When your nimble adrenaline-fuelled start-up company is beginning to creak and stall at it’s very moment of high growth.
When your once slick and energising professional day is feeling ridiculously busy yet somehow stagnant.
When your family life feels rushed and full of daily mini-battles.
When essentially your groove has become a rut.
What do you do?
Think endlessly about the problems themselves?
Rehash what has gone wrong?
Plan what needs to change?
This is called “single-loop thinking”: thinking in depth about a situation and the problems inherent in it and how to overcome them.
It can be effective but often it’s relatively short-term and unsustainable.
And you may find you are just burrowing deeper and deeper into that rut.
To make a real change shift instead to “double-loop thinking”: thinking about your thinking.
Bore down to a deeper level.
Study your own thinking about the situation: your thought patterns, your assumptions, biases and beliefs.
How does your thinking actually exasperate and deepen the situation?
What might happen if you changed your thinking instead of trying to change the problem?
Examine your thinking not the problem.
Exhibit One: Single loop thinking.
You are overworked.
You lament how much is in your diary, how incompetent everyone else is.
You take a holiday and then hire an executive assistant.
You are still busy all the time.
Exhibit Two: Double-Loop thinking
You are overworked.
You take a step back and look at your thoughts.
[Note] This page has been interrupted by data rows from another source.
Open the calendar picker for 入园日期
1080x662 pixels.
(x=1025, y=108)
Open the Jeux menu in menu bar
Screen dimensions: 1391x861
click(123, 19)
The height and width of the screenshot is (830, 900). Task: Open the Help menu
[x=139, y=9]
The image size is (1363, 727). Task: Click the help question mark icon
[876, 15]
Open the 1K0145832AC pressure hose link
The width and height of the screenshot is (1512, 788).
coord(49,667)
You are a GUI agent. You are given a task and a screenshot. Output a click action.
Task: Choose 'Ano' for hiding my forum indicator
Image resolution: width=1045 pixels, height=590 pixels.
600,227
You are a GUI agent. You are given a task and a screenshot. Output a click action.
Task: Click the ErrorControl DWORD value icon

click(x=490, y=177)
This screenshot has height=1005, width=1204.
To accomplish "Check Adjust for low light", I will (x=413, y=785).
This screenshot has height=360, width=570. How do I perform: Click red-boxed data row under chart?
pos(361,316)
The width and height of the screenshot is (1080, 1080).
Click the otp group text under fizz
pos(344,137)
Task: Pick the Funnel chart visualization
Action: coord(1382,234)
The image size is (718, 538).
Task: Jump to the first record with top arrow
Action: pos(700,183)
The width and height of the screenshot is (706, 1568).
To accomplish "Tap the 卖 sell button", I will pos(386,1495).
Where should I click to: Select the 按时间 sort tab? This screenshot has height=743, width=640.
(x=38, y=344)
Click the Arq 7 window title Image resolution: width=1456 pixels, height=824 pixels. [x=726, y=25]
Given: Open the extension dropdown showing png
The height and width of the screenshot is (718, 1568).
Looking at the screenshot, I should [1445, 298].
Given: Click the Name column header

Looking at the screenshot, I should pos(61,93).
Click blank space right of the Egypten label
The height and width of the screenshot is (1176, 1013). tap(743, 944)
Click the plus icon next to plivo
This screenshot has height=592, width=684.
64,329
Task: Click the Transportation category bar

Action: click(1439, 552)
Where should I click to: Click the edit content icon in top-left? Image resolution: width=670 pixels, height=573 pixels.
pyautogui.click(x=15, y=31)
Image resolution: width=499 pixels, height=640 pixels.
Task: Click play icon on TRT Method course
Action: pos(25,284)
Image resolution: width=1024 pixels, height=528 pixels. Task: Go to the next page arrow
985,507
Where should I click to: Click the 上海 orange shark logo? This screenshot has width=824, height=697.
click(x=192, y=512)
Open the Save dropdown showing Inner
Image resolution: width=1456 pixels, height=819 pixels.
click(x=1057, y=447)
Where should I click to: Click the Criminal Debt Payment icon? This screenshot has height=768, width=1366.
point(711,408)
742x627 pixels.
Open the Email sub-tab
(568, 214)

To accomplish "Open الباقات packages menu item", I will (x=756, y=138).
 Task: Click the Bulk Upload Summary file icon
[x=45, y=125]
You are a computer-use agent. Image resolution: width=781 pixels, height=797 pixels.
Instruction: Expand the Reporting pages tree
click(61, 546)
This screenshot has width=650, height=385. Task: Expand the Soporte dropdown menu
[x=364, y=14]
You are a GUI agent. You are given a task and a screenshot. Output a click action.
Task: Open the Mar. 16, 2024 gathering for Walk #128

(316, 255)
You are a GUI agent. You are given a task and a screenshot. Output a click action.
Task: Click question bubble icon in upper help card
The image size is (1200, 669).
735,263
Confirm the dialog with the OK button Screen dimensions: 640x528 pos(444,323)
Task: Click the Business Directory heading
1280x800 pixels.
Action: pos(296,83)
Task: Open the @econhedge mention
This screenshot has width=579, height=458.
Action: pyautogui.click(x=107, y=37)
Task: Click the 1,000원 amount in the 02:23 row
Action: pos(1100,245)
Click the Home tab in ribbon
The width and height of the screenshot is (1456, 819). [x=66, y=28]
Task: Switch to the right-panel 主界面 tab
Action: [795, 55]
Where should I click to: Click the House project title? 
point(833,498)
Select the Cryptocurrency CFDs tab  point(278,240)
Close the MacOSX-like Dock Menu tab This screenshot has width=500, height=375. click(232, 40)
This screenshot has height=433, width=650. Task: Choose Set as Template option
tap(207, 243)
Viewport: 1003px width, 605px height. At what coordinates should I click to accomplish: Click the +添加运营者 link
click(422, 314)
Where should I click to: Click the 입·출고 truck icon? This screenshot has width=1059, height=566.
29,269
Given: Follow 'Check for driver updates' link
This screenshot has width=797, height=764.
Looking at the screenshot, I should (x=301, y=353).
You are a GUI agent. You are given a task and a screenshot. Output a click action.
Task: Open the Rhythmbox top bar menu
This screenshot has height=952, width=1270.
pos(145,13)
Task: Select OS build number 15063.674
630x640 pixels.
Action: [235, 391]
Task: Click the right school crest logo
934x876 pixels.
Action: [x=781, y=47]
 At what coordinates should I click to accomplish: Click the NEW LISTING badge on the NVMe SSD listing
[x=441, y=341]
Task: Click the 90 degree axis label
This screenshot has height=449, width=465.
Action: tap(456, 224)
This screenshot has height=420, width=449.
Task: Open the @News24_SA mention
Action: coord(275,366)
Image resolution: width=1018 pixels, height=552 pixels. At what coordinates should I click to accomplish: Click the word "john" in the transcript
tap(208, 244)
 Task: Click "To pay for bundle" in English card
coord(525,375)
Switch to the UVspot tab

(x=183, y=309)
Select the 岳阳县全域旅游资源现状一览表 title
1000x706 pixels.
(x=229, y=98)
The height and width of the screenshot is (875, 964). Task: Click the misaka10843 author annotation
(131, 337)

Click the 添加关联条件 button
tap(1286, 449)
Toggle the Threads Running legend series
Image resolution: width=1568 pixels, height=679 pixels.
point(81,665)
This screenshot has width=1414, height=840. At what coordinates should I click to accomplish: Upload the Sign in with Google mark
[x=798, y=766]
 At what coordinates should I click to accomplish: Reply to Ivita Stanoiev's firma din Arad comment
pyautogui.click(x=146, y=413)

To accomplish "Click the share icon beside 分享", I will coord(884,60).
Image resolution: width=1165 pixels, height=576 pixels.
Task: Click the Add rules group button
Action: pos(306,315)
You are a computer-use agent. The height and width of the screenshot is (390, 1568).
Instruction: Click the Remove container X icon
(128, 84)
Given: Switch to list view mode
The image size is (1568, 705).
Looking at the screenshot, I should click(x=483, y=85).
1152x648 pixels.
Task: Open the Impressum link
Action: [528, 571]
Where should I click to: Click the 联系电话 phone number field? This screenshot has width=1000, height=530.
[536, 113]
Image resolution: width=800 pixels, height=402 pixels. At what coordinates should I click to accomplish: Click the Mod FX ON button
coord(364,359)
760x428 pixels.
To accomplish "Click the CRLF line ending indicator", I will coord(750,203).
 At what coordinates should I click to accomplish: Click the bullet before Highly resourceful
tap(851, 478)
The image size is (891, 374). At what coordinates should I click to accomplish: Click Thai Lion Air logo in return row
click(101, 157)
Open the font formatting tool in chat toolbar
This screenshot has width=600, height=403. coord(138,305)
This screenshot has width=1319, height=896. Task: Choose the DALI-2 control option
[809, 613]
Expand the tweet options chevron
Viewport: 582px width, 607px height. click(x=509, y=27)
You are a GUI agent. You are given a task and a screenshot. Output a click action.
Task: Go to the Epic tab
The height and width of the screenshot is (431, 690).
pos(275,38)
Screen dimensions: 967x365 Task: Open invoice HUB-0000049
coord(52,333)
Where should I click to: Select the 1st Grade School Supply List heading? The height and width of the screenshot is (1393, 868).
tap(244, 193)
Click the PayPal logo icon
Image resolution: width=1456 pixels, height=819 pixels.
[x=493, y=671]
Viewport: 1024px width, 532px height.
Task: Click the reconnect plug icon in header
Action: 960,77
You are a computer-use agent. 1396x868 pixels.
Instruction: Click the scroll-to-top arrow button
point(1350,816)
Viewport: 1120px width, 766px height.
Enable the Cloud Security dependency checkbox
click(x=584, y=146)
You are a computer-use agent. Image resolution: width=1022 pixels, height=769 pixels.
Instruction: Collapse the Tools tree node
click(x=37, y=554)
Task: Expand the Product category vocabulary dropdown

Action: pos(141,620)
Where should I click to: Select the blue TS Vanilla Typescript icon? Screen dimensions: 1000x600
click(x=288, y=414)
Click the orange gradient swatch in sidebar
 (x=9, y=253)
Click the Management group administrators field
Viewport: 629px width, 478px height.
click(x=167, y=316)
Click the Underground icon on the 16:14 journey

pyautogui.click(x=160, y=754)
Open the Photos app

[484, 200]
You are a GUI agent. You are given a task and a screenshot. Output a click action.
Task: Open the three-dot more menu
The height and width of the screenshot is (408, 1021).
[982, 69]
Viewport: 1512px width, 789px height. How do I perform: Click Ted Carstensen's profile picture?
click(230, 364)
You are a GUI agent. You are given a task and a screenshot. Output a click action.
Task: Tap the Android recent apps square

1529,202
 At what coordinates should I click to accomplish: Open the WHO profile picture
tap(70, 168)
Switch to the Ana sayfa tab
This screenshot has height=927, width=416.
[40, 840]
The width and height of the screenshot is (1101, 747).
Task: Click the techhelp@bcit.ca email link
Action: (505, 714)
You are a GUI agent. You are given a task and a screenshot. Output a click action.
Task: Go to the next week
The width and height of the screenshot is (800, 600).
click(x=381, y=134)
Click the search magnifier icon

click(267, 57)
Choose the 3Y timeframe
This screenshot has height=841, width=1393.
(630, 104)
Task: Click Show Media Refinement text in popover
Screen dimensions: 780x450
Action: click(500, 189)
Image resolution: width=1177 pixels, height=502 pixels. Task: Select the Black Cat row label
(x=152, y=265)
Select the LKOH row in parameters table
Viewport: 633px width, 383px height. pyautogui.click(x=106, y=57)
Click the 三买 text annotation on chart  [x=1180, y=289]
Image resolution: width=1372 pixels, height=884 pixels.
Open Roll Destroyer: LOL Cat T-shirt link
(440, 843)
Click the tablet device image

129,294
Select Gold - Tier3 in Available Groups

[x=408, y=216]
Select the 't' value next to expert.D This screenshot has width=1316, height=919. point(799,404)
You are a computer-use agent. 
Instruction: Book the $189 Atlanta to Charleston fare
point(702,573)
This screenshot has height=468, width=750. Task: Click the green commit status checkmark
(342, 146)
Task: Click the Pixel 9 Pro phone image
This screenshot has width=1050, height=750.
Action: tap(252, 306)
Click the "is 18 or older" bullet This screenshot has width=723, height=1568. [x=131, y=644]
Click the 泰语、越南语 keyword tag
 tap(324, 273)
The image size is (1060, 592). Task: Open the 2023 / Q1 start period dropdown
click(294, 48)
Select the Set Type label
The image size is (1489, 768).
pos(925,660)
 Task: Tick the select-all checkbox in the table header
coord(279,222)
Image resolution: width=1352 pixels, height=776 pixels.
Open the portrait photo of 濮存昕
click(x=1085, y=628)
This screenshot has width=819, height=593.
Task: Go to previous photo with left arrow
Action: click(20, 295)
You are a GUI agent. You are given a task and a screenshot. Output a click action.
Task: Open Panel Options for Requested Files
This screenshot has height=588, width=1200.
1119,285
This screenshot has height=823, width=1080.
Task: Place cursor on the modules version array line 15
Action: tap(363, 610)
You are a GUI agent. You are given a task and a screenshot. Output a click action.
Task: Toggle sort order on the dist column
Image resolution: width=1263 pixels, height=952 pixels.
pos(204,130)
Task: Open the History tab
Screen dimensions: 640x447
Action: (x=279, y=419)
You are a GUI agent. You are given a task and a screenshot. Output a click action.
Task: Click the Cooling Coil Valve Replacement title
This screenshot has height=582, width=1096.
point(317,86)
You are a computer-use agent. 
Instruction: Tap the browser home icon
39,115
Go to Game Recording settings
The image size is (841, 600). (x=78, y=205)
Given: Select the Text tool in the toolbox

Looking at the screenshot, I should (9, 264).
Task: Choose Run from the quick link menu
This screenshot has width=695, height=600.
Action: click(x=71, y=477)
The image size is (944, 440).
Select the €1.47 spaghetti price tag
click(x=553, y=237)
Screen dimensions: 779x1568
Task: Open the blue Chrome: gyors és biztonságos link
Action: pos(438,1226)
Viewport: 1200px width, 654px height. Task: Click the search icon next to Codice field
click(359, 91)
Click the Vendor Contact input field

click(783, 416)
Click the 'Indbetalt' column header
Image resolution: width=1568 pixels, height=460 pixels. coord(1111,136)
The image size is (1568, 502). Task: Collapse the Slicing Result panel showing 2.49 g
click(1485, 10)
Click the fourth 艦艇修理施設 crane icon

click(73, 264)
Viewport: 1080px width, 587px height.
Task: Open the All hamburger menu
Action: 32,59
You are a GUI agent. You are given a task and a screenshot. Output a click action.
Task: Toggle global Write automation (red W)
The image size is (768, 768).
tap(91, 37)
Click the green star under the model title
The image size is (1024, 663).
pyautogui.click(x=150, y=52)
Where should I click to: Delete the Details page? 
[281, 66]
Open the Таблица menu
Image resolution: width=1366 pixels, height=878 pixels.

You realise that you think no one else can do what you do as well you do it: so you do everything. You also think being busy is an achievement in itself.
You stop micro-managing: your staff step up.
You delegate, cancel, trim all meetings.
You are free.
Back to Einstein:
“A problem cannot be resolved from the consciousness from which it was created”.
So take a step back, put your own thinking on the table and not just the problem, learn and then move forward.